Imagine pagar o pão da padaria com uma moeda que só existe na sua cidade. Em Maricá, na região metropolitana do Rio de Janeiro, isso é rotina desde 2013, quando nasceu a Mumbuca.
O que é a Mumbuca a moeda social de Maricá?
A Mumbuca é uma moeda própria que circula apenas dentro do município, com paridade de um para um com o real. Cada mumbuca vale R$ 1 e só pode ser gasta no comércio local.
Ela foi criada em 2013 e batizada com o nome de um dos principais rios da cidade. Maricá foi a primeira cidade do Brasil a ter uma moeda social inteiramente digital, sem papel-moeda, segundo a Agência Brasil. A moeda paga o programa Renda Básica de Cidadania, financiado pelos royalties do petróleo, conforme a Prefeitura de Maricá.

Como o petróleo transformou uma cidade-dormitório
O dinheiro que sustenta tudo vem do mar. A exploração do pré-sal na bacia ao largo da costa rendeu a Maricá uma das maiores receitas de royalties do país.
Com o caixa cheio, a prefeitura criou um Fundo Soberano e bancou políticas que viraram marca da cidade, como o transporte público de Tarifa Zero e o Passaporte Universitário, que oferece bolsa de estudo a moradores.
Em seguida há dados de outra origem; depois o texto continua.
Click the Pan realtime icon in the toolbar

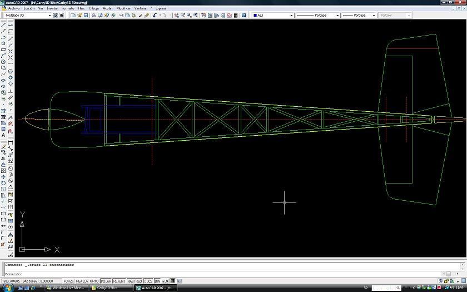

O resultado apareceu nos censos: a população saltou 54,87% entre 2010 e 2022, passando de 127.461 para 197.277 habitantes, o maior crescimento do estado, segundo o Instituto Brasileiro de Geografia e Estatística (IBGE).

Quais as melhores praias e lagoas de Maricá?
A resposta começa nos 46 km de praias oceânicas e seis lagoas que recortam o município. A cidade é a porta de entrada da Costa do Sol, com mar, restinga e serra num só lugar.
- Praia de Ponta Negra: cartão-postal de águas transparentes e areia clara, frequentada por surfistas, com farol no alto da colina.
- Praia de Itaipuaçu: primeira da orla, de mar aberto e forte ondulação, cercada por formações rochosas.
- Lagoa de Maricá: ampla área para caiaque, stand up paddle e passeios de pedalinho ao entardecer.
- Pedra do Elefante: ponto mais alto do Parque Estadual da Serra da Tiririca, com trilha e vista do oceano.
Detalhes dos atrativos estão no portal de Turismo do Rio de Janeiro.
Quem deseja planejar a mudança ou conhecer a realidade de se viver em uma das cidades que mais cresce no litoral fluminense, vai curtir esse vídeo especialmente selecionado do canal Priscilla Mourão, que conta com mais de 2 mil visualizações.
No conteúdo, a Priscilla Mourão faz um relato sincero e completo sobre sua experiência de quase três anos morando na cidade, abordando temas essenciais como a segurança, a realidade dos aluguéis, as oportunidades de emprego, além de compartilhar detalhes sobre o funcionamento da escola pública e do sistema de saúde em Maricá, Rio de Janeiro
Um centro histórico que remonta ao século XVIII
No coração da cidade, as atenções se voltam para a Igreja Matriz de Nossa Senhora do Amparo. Seu estilo mistura o barroco e o neoclássico.
A construção começou em 1788 e o templo foi consagrado em 15 de agosto de 1802, embora as obras se estendessem por muitos anos. O conjunto guarda a memória de uma Maricá bem anterior ao boom do petróleo.
Qual a melhor época para visitar a cidade?
O verão é quente e chuvoso, ideal para praia logo cedo. O inverno traz dias amenos e secos, melhores para trilhas e lagoas.
Temperaturas aproximadas com base no Climatempo. Condições podem variar.
Como chegar a Maricá
Maricá fica a cerca de 60 km do centro do Rio de Janeiro, com acesso pela rodovia RJ-106. De carro, o trajeto a partir da capital leva pouco mais de uma hora.
A cidade também é servida por linhas de ônibus intermunicipais que ligam a Niterói e ao Rio, ponto de conexão com o restante da Costa do Sol.
Conheça a cidade que reinventou suas regras
Maricá une um experimento econômico raro a um litoral de praias, lagoas e serra preservada. É um destino onde a paisagem natural caminha lado a lado com uma das histórias mais curiosas do Brasil recente.
Vá conhecer Maricá e veja de perto a cidade que paga renda básica em moeda própria e ainda guarda 46 km de praias.